Als mein Sohn die Information preisgab, dass Opa W. und Oma H. sich geschieden haben, und dass Opa W. dann nochmal geheiratet haben, und zwar die B.!, blieb mir nur noch resigniert die Schultern hochzuziehen und dem Publikum zuzuseufzen: "Falls sie das noch nicht wussten..."

Die Erlösung war der Aufruf ins Behandlungszimmer. Ich hatte es herbeigesehnt...

Bis dahin, liebe Grüße, Sia

Donnerstag, 27. Oktober 2011

Nebel

hängt über dem Ort. Dick und feist, wie eine Blase.

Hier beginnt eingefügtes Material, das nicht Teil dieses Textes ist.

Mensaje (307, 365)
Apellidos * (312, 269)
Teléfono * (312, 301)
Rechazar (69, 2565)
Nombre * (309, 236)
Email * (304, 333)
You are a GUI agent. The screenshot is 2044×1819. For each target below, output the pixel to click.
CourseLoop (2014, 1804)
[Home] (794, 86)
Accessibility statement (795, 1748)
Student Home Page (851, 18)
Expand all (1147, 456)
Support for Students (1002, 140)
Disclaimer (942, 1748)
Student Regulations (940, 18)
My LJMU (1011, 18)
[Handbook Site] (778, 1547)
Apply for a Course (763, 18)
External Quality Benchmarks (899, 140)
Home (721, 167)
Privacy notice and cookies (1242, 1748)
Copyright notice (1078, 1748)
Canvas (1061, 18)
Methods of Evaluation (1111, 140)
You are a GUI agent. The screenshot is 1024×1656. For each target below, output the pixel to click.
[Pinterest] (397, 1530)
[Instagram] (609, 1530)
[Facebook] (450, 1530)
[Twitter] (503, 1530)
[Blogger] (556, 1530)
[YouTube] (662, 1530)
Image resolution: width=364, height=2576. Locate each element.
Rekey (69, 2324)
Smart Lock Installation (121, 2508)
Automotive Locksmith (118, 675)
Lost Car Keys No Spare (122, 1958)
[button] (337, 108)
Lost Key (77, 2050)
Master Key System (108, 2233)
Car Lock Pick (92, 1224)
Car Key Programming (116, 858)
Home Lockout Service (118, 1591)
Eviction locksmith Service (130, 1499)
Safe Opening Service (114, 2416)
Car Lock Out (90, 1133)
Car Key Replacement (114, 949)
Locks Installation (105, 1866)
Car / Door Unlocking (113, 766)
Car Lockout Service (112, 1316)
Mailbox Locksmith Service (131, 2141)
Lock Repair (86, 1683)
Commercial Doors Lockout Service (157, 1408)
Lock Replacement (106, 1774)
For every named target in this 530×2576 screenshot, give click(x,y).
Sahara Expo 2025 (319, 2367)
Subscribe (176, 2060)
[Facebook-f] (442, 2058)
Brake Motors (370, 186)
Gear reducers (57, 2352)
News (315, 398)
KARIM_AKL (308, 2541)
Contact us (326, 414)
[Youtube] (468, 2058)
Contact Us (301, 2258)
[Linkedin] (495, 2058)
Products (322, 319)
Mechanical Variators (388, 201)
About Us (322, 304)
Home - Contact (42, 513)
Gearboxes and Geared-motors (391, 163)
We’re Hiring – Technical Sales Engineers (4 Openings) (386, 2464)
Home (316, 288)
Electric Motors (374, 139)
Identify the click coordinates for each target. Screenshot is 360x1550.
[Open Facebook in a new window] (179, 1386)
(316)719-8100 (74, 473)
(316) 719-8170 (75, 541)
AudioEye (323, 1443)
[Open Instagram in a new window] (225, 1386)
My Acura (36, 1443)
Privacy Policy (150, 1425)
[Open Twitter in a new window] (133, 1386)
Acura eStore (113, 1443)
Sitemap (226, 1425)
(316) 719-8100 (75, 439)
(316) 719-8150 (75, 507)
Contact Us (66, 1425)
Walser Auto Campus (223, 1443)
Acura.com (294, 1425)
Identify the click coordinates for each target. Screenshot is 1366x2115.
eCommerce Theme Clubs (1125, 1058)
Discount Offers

Wenn ich nicht Autofahren muss, dann liebe ich Nebel. Am schönsten ist er, wenn man in einem "richtigen" Wald unterwegs ist. Dann sind die Außengeräusche gedämpft und man läuft wie auf Wolken. Mystisch schön. Oder vielleicht doch eher ängstigend?
Ein Nachbar sagte heute Morgen spontan: der Nebel des Grauens. Und sofort stiegen in mir die Bilder dieses Films hoch und ein schauriges Gefühl machte sich in meinem Nacken breit. Schnell umdrehen.
Steht er schon hinter mir, der Seemann mit dem scharfen Säbel, bereit mich zu meucheln?
Nein. Es war nur mein Kind.
Die Papiere, die sich auf dem Küchentisch stapeln, sind es die, die sich gleich mit Blut befleckt selbst entzünden und in Rauch und Wasser zergehen?
Nein. Es ist nur der drohende Einkaufszettel, der mir sagt: Kaufe Süßigkeiten. In vier Tagen ist Halloween, und dann werden sie kommen, die bösen Geister. Nicht mit dem Säbel in der Hand, aber mit drohenden Gebärden, fürchterlichen Gesichtern und riesigen Tüten. Die, mit den nach Süßigkeiten gierenden Lippen, die einem entgegenbrüllen, sobald man die Tür geöffnet hat:
Gib uns Süßes, sonst gibts Saures!
Und ich werde ihnen und mir den Gefallen tun. Ich werde alle Süßigkeiten des Hauses verschenken. Sonst landen die doch nur wieder da, wo sie nichts zu suchen haben: auf meinen Hüften!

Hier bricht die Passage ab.